------ TEXT PROVIDED
That is a very good point! I never thought about the large heat build up that develops inside the set from the 40 or so tubes and other heat generating components. I guess if I was to be on the safe side, I would install an equipment fan in the set to force cool it.

ohohyodafarted
11-18-2016, 07:32 PM
There is also another consideration in the rebuilding of a 15G which could potentially be a very large problem.

Some years ago John Folsom and I had Scotty at Hawkeye rebuild a 15G which, up to that time, had been leak free. Scotty successfully installed a rebuilg 15G gun assembly and evacuated the tube using a slow ramp 6 hour evacuation cycle in his oven.

The rebuild was a success and the tube was shipped to Florida where John Folsom and I installed it in a 15" Westinghouse set. It produced a beautiful picture for a short period. 30 days later the tube had become gassy. We surmise that somehow during the evacuation cycle the stresses of temperature and physical forces involved in relieving the original vacuum, and then pulling a new vacuum on the envelope, caused some sort of defect in the envelope. We have not pulled the tube to examine it and determine exactly what kind of leak it has, but that is something that we will need to do before proceeding on any further attempts to rebuild a 15G.
------------
------ DATA TO EXAMINE
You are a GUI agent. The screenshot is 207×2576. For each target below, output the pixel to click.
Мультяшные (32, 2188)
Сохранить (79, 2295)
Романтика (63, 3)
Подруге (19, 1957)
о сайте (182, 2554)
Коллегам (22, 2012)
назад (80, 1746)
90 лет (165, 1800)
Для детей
------------
USING THE INFORMATION:
(A) Do these statements agree with the forum post about rebuilding a 15G tube? Answer yes or no for each, and quote the deciding words from the post. (i) The rebuilt tube was installed in a 15" Westinghouse set. (ii) The evacuation cycle in the oven lasted 12 hours. (iii) The gassy tube has already been pulled and examined.
(B) In the forum post about rebuilding a 15G tube, how long after installation had the rebuilt tube become gassy?
(C) Carry on the forum post about rebuilding a 15G tube from where it stops.
The listing has no connection to the forum post about rebuilding a 15G tube.

ANSWERS BY TASK:
(A)
(i) Yes: "John Folsom and I installed it in a 15" Westinghouse set"
(ii) No: "a slow ramp 6 hour evacuation cycle"
(iii) No: "We have not pulled the tube to examine it"

(B) 30 days.

(C)
There is the possibility that the envelope had a micro crack that propagated due to heat and physical stresses. And it should be noted that we had sealed the envelope with VacSeal which points to the complete ineffectiveness of using VacSeal to eliminate vacuum leaks on a 15G.

John Yurkon and I have discussed the possibility of doing a very long low temperature evacuation. By not subjecting the envelope to such high temperatures, the amount of stress from thermal expansion and contraction would be reduced, and hopefully this would help to minimize the tendency to cause a physical defect in the envelope. It would also help protect the phosphor dot plate from cracking like occurred in several tubes that RACS worked on.

Dave S
11-23-2016, 03:20 PM
John Yurkon did the repair to the leak and did a standard rebuild procedure with a new gun assembly.

Was that back when Hawkeye was still in business?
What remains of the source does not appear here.